Depending on your bank, using a foreign credit card in China will usually incur a foreign currency exchange fee and a transaction fee from either the home or the local bank, which can add up fast. However, as long as you are away of this you can prepare in advance.
We recommend using a credit card for major transactions such as hotels, tours, flight tickets, and potentially costly purchases like jewellery or art. Nevertheless, make sure that you have enough cash on you to handle smaller payments whenever you're out and about, as foreign credit and debit cards may not be accepted everywhere.
Note: Please consult your bank about whether you can use your card in China and if you will incur a fee.

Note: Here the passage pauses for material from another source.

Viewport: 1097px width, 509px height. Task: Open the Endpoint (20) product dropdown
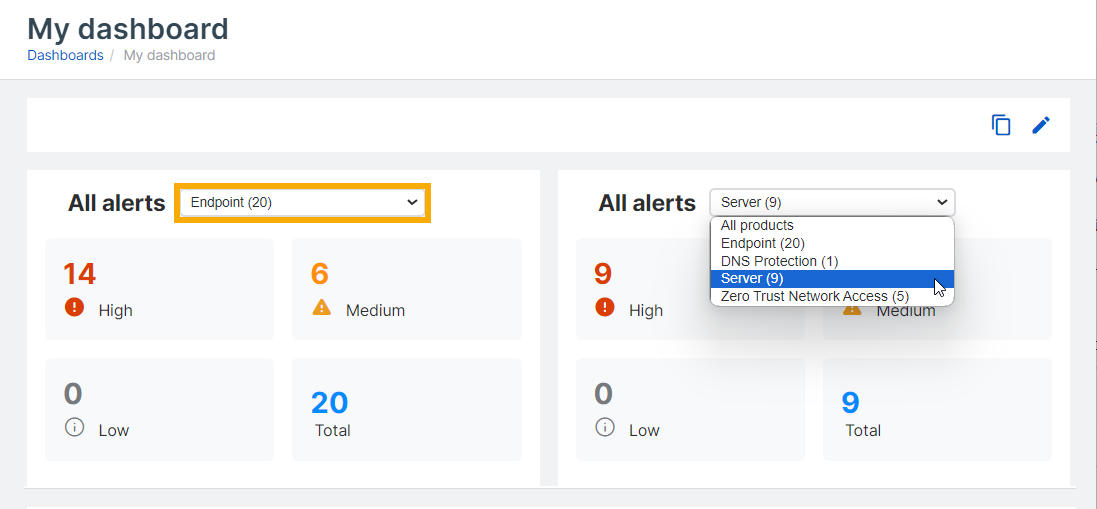tap(303, 202)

You should also let your bank back home know that you will be using your card in China, otherwise your transactions might be flagged as unusual activity and your card may get blocked.
How much cash do I need?
If you are traveling on one of our guided tours, you only need to pay for dinner and any other personal expenses. As long as you don't plan on buying many souvenirs, we recommend that you bring 200 CNY per day per person.
If you are traveling on your own, the amount of cash you need will vary greatly depending on where you visit and how often you will use your credit card. To be on the safe side, 2,000 CNY would cover all of your expenses for a usual day trip in China (including entry fees, meals in decent restaurants, taxis), although you probably will not actually spend that much.

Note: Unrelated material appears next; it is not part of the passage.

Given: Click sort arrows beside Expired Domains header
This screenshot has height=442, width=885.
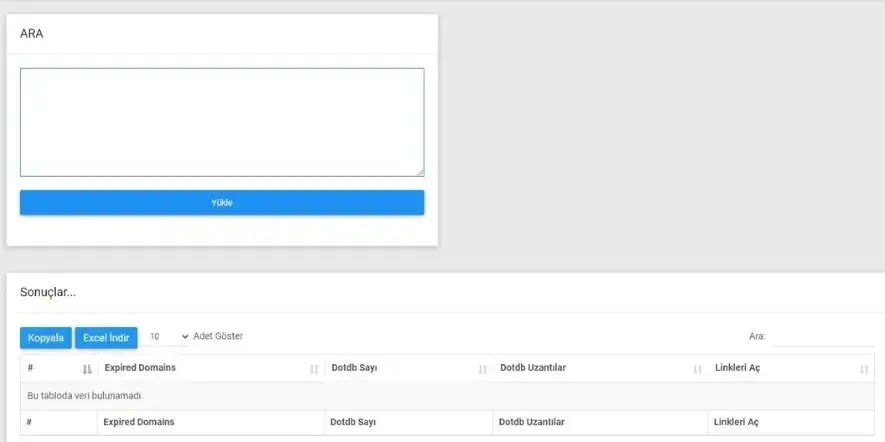Looking at the screenshot, I should click(314, 369).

Note: Thanks to inflation and a strong CNY over the past ten years, traveling in China is not as cheap as it used to be.
Getting Cash in China
You can exchange your home currency for CNY before you leave or after you arrive in China. The best thing to do is to exchange some money before arriving in China, and bring at least one credit card for any big payments and one debit card to withdraw more cash after you arrive in China.
It is easy and quick to get cash on arrival at any Chinese international airport. There are usually cash machines in the baggage reclaim area and after exiting customs on both the arrival and departure levels. There are also currency exchange counters in the airport, although they may apply a steep fee.
A money exchange counter at Beijing Capital International Airport
While you are in China, you can use your debit card to withdraw money from 24-hour ATMs. Big cities and smaller towns all have 24-hour ATMs. However, many rural areas, including parts of Tibet and the villages around the Longsheng Rice Terraces, don't have many ATMs.
We find that not every card works in every machine, so it is best to stick with major banks such as the Bank of China, ICBC, China Construction Bank or HSBC. Check to see which cards are supported before you use the ATM.
An ATM that supports foreign bank cards
Some hotels provide currency exchange services but they usually charge a hefty fee. We also don't recommend exchanging money at the bank in China, as you will be in for a lengthy wait and you may be asked to bring extra documents and fill up a complicated form.
Mobile Payment in China
Mobile payment in China is advance and widely used. The two most common platforms are Alipay and WeChat. While walking around you will see QR codes for mobile payment everywhere from taxis to street food stalls. Many younger people have essentially completely abandoned cash. (Find out how to buy a Forbidden City ticket by scanning a QR code here)
Nearly every store, big or small, accepts WeChat and Alipay payments, making it a very convenient way to pay, even if you don’t have your wallet with you.
Unfortunately, however, so far WeChat and Alipay do not support foreign credit and debit cards for everyday transactions like topping up your account balance or transferring money to another person, which are the primary ways people pay for things (foreign credit cards can be used with Alipay online). Apple Pay does exist but is only supported by a limited number of international brands.
If you are on one of our tours and want to experience China’s mobile payment landscape for yourself, please let your travel agent know. We can help you set up a WeChat account then transfer a balance to you, which you can then use to pay for things while you are traveling around.
In the event that you are unable to pay using your credit card and happen to not have enough cash to hand, you can also ask your guide to pay with WeChat or Alipay and then pay them back with your home currency.